= Édouard Chammougon =

Édouard Chammougon (born 10 January 1937 in Baie Mahault, Guadeloupe) is a politician from Guadeloupe who served in the French National Assembly from 1993 to 1994 and from 1986 to 1988 for the Union for a Popular Movement.

==Biography==
He became a member of parliament when Lucette Michaux-Chevry joined the Chirac II government as Secretary of State for the French-speaking world, reporting to the Prime Minister.

In the 1988 French presidential election, he refused to vote for Jacques Chirac in the second round.
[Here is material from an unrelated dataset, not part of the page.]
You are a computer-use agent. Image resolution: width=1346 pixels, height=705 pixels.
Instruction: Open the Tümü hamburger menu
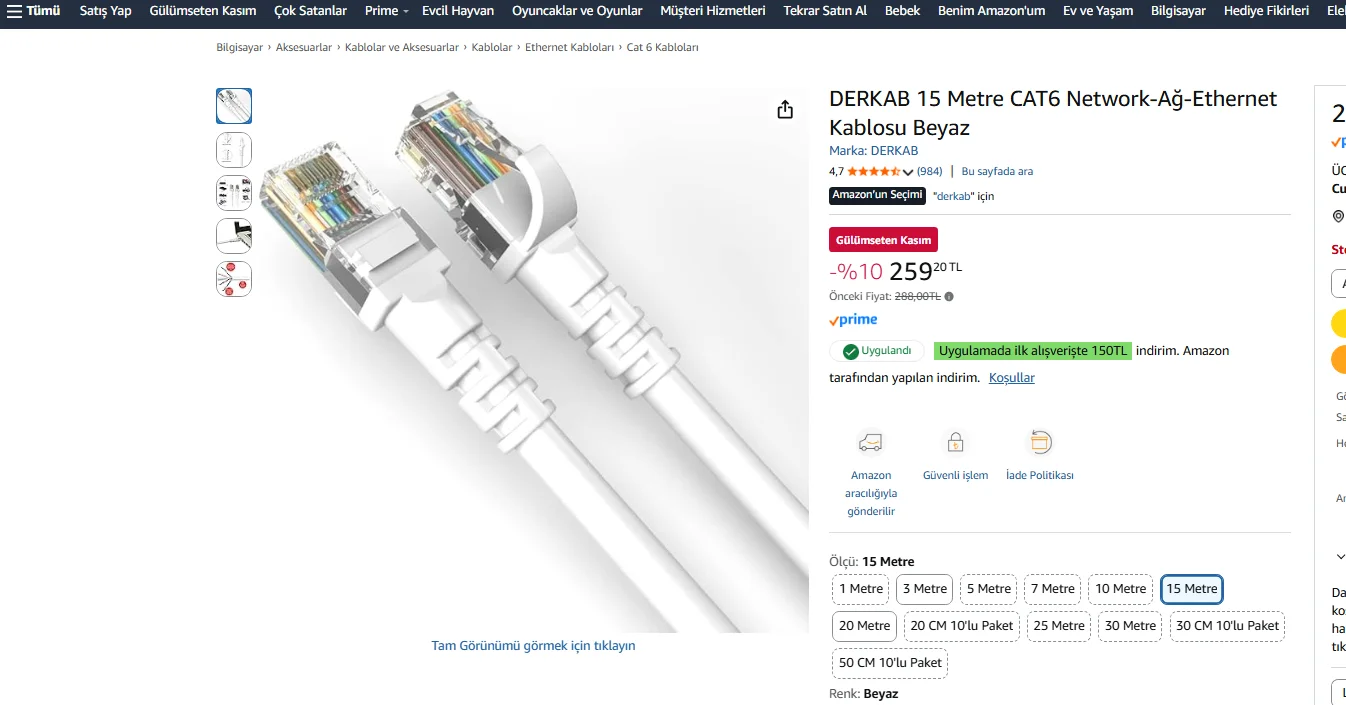coord(33,11)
Charles Pasqua had previously spoken of his shared “values” with the National Rally during the election campaign.It was during his tenure as mayor (and under Prefect Guy Maillard) that the Maurice Satineau secondary school was built in Baie-Mahault, and inaugurated in 1979 in memory of a controversial political figure from the Third and Fourth Republics, who was born in the commune.

Édouard Chammougon was elected deputy for Guadeloupe's 3rd constituency in the 1993 French legislative election.On April 29 1993, along with twenty-three other Independent politician members of parliament, he took part in the creation of a parliamentary group called République et liberté. On March 30, 1994, the bureau of the National Assembly decided to lift his Parliamentary immunity in France.

After being stripped of his elective mandates, his wife Marcelle Chammougon was elected mayor of Baie-Mahault in December 1994, then general councillor for the canton in January 1995.